> [READING TEXT]
______________________________
Clinical Center IPPCR course brings research training to war zone
For medical staff and students here, attending an NIH Clinical Center course might mean facing challenges like bad weather, metro breakdowns or heavy traffic. But medical students and physicians in Syria have to brave a war zone to attend an educational program offered by the NIH Clinical Center.
The Clinical Center's Introduction to the Principles and Practice of Clinical Research (IPPCR) course is designed to train participants on how to effectively and safely conduct clinical research by focusing on research best practices. With over 5,000 participants worldwide, the course is viewed in 40 different countries from 237 registered remote sites. Two of those sites are located in Syria at Damascus University [disclaimer] in the Syrian capital of Damascus and at the University of Tishreen in the Syrian city of Latakia.
According to the U.S. State Department, Syria [disclaimer] has been in an armed conflict since 2011 when the Syrian government responded with force to peaceful demonstrators. The toll has been devastating, with an estimated 400,000 people killed, 4.8 million fleeing the country and 6.5 million people being internally displaced.
"Due to the unfortunate circumstances in Syria, online education has become Syrian students' main source of obtaining wider knowledge and learning opportunities," explained Ibrahem Hanafi and Tarek Turk, two sixth-year medical students at Damascus University.
______________________________
> [RECORD SET]
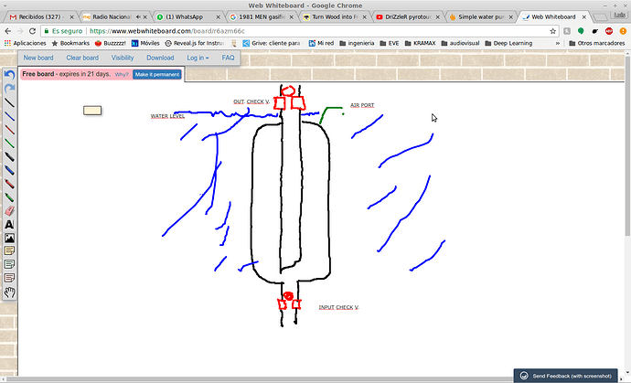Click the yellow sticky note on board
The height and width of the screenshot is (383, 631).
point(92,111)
______________________________
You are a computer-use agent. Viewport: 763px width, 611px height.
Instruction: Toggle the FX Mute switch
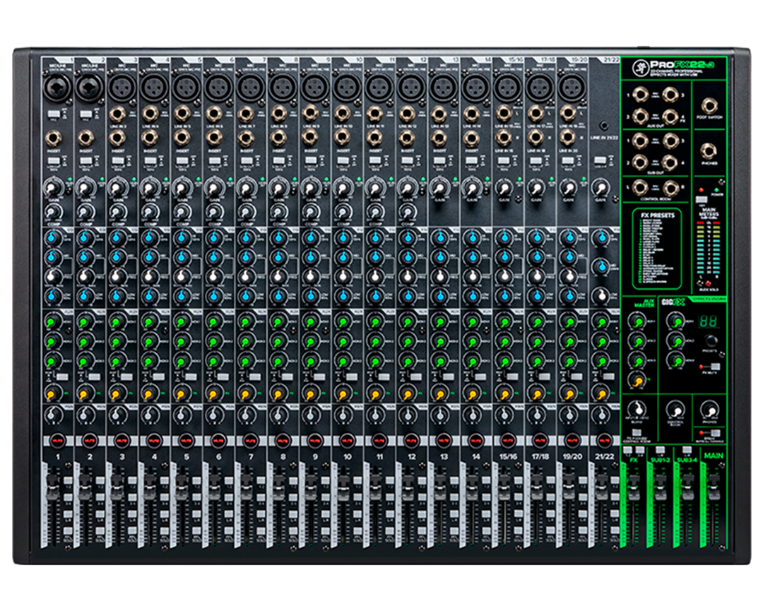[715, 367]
______________________________
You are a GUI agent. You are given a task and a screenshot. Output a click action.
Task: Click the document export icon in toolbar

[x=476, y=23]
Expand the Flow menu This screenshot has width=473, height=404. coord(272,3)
______________________________
> [USING THE INFORMATION]
• 1. According to the article about the IPPCR course, why has online education become the main source of wider knowledge for Syrian students? Answer in one to three sentences.
• 2. Carry on the article about the IPPCR course, beginning after its last sentence.
The records above come from a different source than the text.

> [EXERCISE RESULTS]
• 1. The two Damascus University medical students quoted in the article say this is due to the unfortunate circumstances in Syria. The article describes those circumstances as an armed conflict that has gone on since 2011.

• 2.
For the 2016-2017 course, there are over 60 registered participants at Damascus University, some from massively damaged cities such as Aleppo, Syria. As life for students in Syria is becoming increasing difficult, the IPPCR course has been a lifeline to the outside world.
Hanafi outlined why the IPPCR was so important. "In Syria, students are rarely exposed to research in their years of study. We have had very few scientists and researchers, most of them fled the war, which left us with no one to teach us anything or even to mentor our work."
At the University of Tishreen, 69 participants, mostly medical students along with a few residents and physicians, have registered in the IPPCR class. Some students have been so inspired by their coursework that they have already started designing their own research projects such as a large-scale quality improvement research aimed at boosting hand hygiene.
Although enthusiasm is high, Syrian students face many challenges. Due to the war, overcrowded living spaces and economic difficulties have become real problems, along with frequent power outages which make online learning very difficult.
Despite the challenges, participants at the University of Tishreen persevere by holding group discussions to help understand the course materials. The students also gather at places with generators so they can continue their online studies during power outages.
For this academic year, the IPPCR course began in September 2016 and closes in May 2017. The program is self-paced, and local sites set their own schedules for watching the lectures.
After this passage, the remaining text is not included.